Exercise: Only the lines with "dimensions" in them need to be copied from the listing.

Data in this exercise:
* * * * * * *

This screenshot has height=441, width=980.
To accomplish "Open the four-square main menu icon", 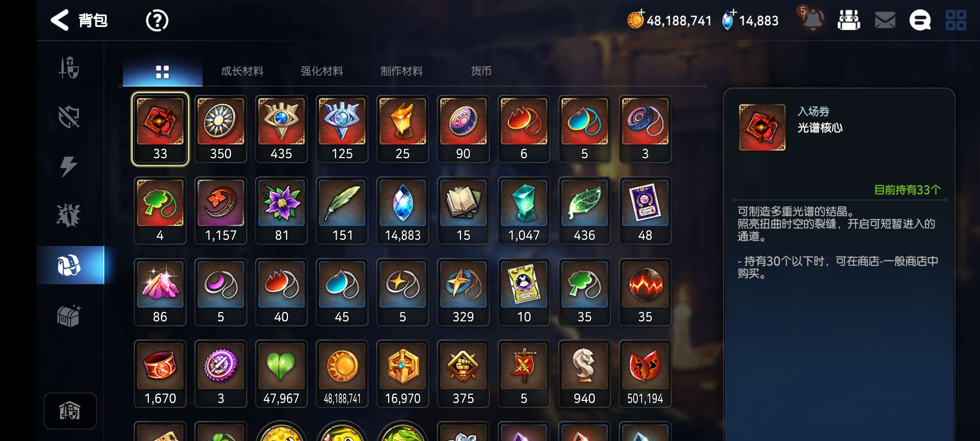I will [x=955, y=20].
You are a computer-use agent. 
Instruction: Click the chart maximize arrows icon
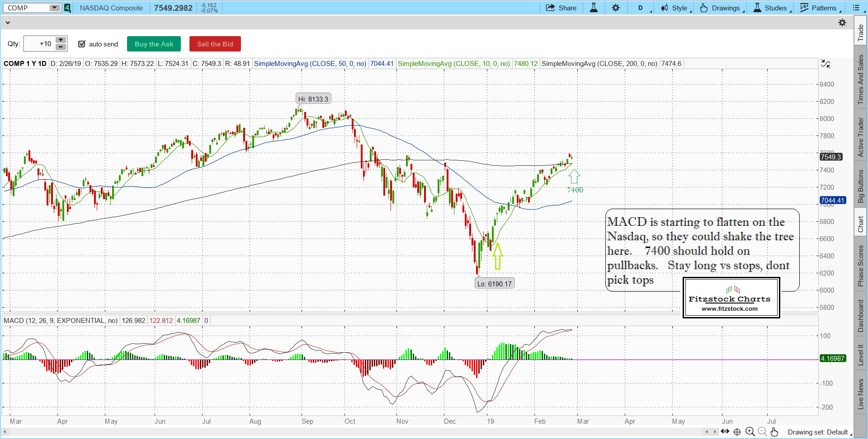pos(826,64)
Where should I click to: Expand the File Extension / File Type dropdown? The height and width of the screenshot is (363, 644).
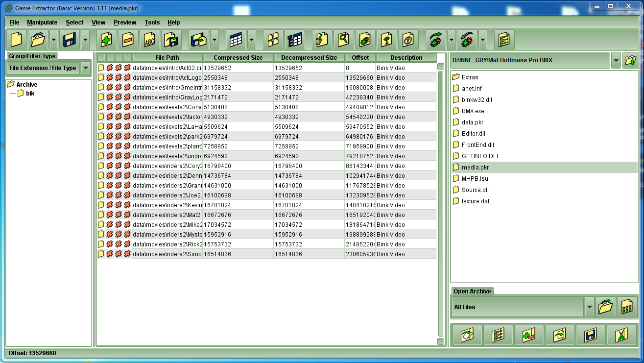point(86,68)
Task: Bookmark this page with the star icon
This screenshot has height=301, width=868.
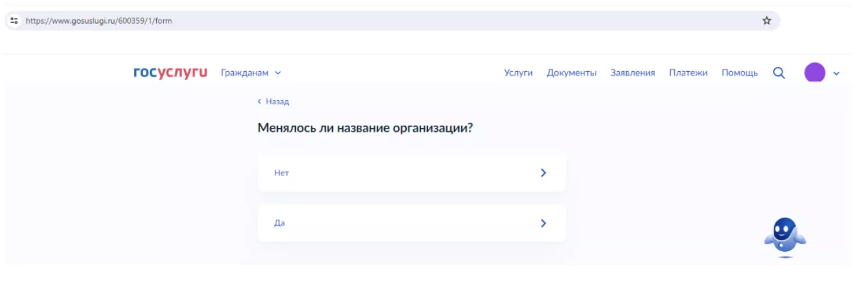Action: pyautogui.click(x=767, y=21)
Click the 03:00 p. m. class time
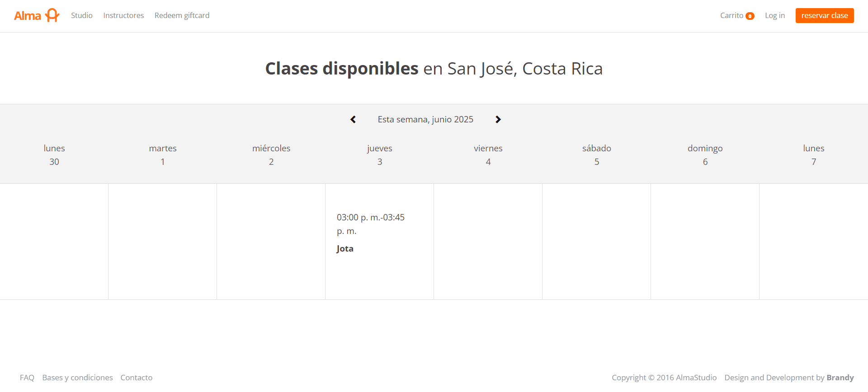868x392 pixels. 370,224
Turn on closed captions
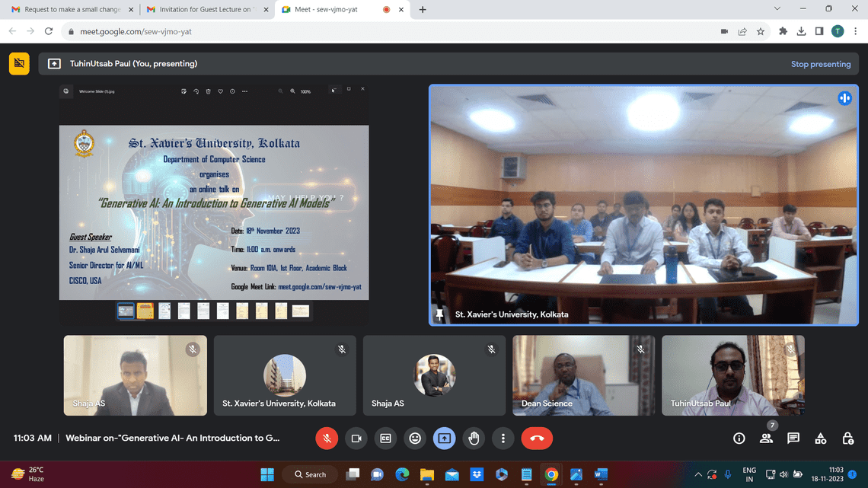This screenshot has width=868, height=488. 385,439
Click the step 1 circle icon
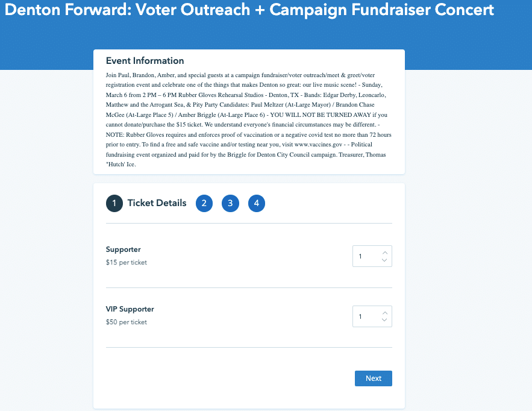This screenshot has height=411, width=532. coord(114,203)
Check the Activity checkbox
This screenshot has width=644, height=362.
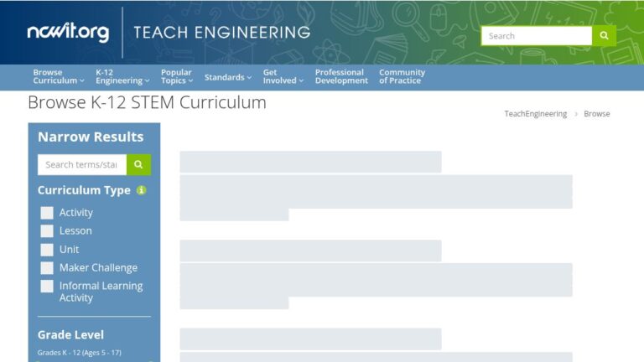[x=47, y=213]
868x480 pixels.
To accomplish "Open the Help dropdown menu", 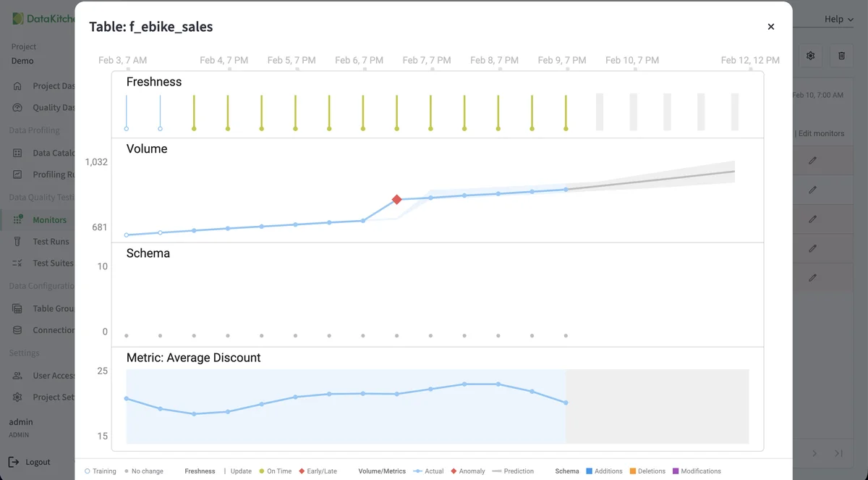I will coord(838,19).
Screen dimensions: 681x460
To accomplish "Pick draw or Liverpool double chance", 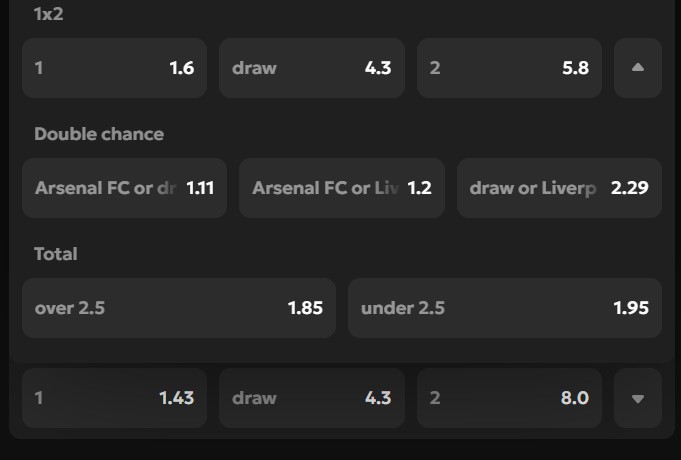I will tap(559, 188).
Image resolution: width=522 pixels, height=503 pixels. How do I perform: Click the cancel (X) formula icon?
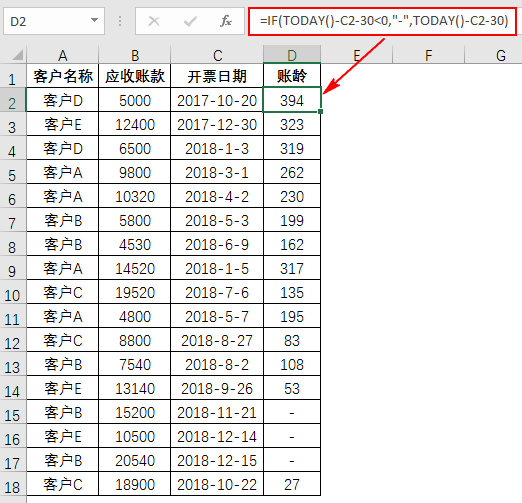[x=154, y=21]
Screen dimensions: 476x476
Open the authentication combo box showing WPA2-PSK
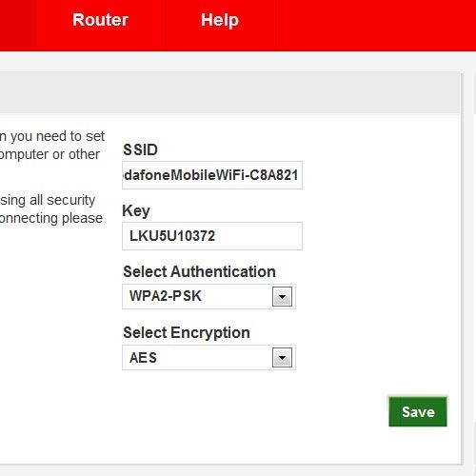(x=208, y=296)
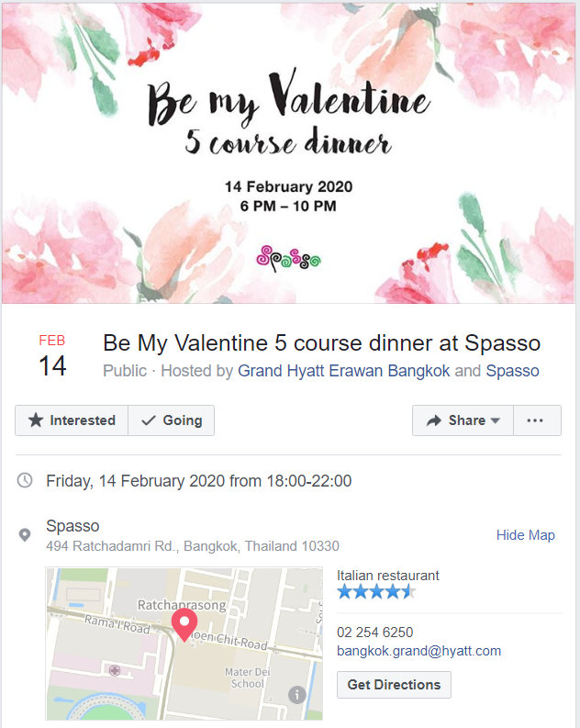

* * * * * * *

Solved problem:
Screen dimensions: 681x460
Screen dimensions: 476x476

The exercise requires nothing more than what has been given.